Aklımın K/ayıpları III
Nuh'un gemisinden itilen sefil dayasaydı başını yaralı hayvanın göğsüne,
Acının üveyliği vazgeçecekti gökten,
Düşecekti toprağa,
Sığınacaktı tozun yamalı koynuna.
Kasığından kan çeken yılandan korkan kadın,
Baş ezmenin günah olmadığını bilseydi eğer
İlk ondan vazgeçen kanın sesinde ezecekti zehrin babasını,
Doğacak soluk benizli bebeğin piçlik damgasını.
(Korku kalbi neden lağımında kemirir?)
Menzilimden kovduğum gemiler çarpmasaydı
Sabrının kemiğine,
Yaşamı gusl edecekti, şahadetimin binine bir akçe.
Çardağında kâinatı sallayan dedemin gözünden ay düştü,
Doğan güneş ihanettir, hem sana, hem de bana.
-Beni görebiliyor musun?
-İçim çok karanlık, ışığın nerede?
En yakın dostunun parmak izini sırtında taşıyan ihtiyar ruh,
Konuşabilseydi metres tuttuğu yalnızlığın aynası ile
İhbar edilebilirdi gürültücü kalabalıkların cinnetten ibaret olduğu.
Ve;
Vatanının ciğerinden kopartılıp soğuk ülkelerin mermerlerine mahkûm edilen düşünce
Haklılığından vazgeçseydi şayet ilk kar yalamasında
Babam, kafatasımı matkapla oyup boşaltırdı...

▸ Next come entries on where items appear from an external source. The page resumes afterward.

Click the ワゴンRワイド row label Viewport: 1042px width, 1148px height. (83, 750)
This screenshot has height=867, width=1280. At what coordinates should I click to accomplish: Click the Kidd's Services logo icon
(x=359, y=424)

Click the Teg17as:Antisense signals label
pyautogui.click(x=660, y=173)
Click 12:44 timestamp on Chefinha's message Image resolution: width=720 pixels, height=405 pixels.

Düşüncelerim sakallı karlara altında erimesin diye.
(Düşünmek, suça meyilli heyecanlarda düş örgütlemek midir?)
Sen bilmezsin fikir törpüm,
Aşka rüşvet versen, susmaz! Küçültürken gövdemi, arsızlığında büyürsün.
Sus payı yoktur, dillendirir sevincinin tırpanında kederimi
Protokol gereği boynunu yere vurmayı bilmez, ahlaksızdır çocuksu güzelliği.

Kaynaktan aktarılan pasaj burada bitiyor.